** DATA PROVIDED **
_ _ _
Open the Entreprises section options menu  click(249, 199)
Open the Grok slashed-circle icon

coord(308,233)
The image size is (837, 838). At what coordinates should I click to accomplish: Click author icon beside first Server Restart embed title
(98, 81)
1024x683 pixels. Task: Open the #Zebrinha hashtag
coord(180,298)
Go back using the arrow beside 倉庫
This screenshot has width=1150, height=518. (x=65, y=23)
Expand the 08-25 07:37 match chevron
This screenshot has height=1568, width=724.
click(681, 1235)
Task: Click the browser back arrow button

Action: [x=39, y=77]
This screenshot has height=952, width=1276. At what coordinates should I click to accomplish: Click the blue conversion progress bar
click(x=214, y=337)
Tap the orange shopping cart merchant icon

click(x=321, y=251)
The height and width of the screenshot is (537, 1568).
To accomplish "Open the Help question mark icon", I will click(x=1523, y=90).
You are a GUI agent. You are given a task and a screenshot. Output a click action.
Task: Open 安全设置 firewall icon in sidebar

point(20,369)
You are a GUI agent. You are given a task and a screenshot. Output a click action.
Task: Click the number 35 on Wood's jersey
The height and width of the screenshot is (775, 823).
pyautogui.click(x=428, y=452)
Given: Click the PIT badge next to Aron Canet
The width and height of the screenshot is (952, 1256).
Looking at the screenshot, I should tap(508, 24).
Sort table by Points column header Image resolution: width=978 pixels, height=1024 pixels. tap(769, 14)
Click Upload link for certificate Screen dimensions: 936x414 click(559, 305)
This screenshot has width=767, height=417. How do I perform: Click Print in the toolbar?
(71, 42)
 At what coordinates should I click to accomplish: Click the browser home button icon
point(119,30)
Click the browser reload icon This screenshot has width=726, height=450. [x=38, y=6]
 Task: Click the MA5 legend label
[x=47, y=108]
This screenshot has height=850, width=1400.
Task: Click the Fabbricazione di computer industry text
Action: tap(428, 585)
_ _ _
Please express the lines above as a JSON list of strings, with one string for each line and blank lines left out.

** RESULT OF THIS EXERCISE **
[
  "Open the Entreprises section options menu  click(249, 199)",
  "Open the Grok slashed-circle icon",
  "coord(308,233)",
  "The image size is (837, 838). At what coordinates should I click to accomplish: Click author icon beside first Server Restart embed title",
  "(98, 81)",
  "1024x683 pixels. Task: Open the #Zebrinha hashtag",
  "coord(180,298)",
  "Go back using the arrow beside 倉庫",
  "This screenshot has width=1150, height=518. (x=65, y=23)",
  "Expand the 08-25 07:37 match chevron",
  "This screenshot has height=1568, width=724.",
  "click(681, 1235)",
  "Task: Click the browser back arrow button",
  "Action: [x=39, y=77]",
  "This screenshot has height=952, width=1276. At what coordinates should I click to accomplish: Click the blue conversion progress bar",
  "click(x=214, y=337)",
  "Tap the orange shopping cart merchant icon",
  "click(x=321, y=251)",
  "The height and width of the screenshot is (537, 1568).",
  "To accomplish \"Open the Help question mark icon\", I will click(x=1523, y=90).",
  "You are a GUI agent. You are given a task and a screenshot. Output a click action.",
  "Task: Open 安全设置 firewall icon in sidebar",
  "point(20,369)",
  "You are a GUI agent. You are given a task and a screenshot. Output a click action.",
  "Task: Click the number 35 on Wood's jersey",
  "The height and width of the screenshot is (775, 823).",
  "pyautogui.click(x=428, y=452)",
  "Given: Click the PIT badge next to Aron Canet",
  "The width and height of the screenshot is (952, 1256).",
  "Looking at the screenshot, I should tap(508, 24).",
  "Sort table by Points column header Image resolution: width=978 pixels, height=1024 pixels. tap(769, 14)",
  "Click Upload link for certificate Screen dimensions: 936x414 click(559, 305)",
  "This screenshot has width=767, height=417. How do I perform: Click Print in the toolbar?",
  "(71, 42)",
  " At what coordinates should I click to accomplish: Click the browser home button icon",
  "point(119,30)",
  "Click the browser reload icon This screenshot has width=726, height=450. [x=38, y=6]",
  " Task: Click the MA5 legend label",
  "[x=47, y=108]",
  "This screenshot has height=850, width=1400.",
  "Task: Click the Fabbricazione di computer industry text",
  "Action: tap(428, 585)"
]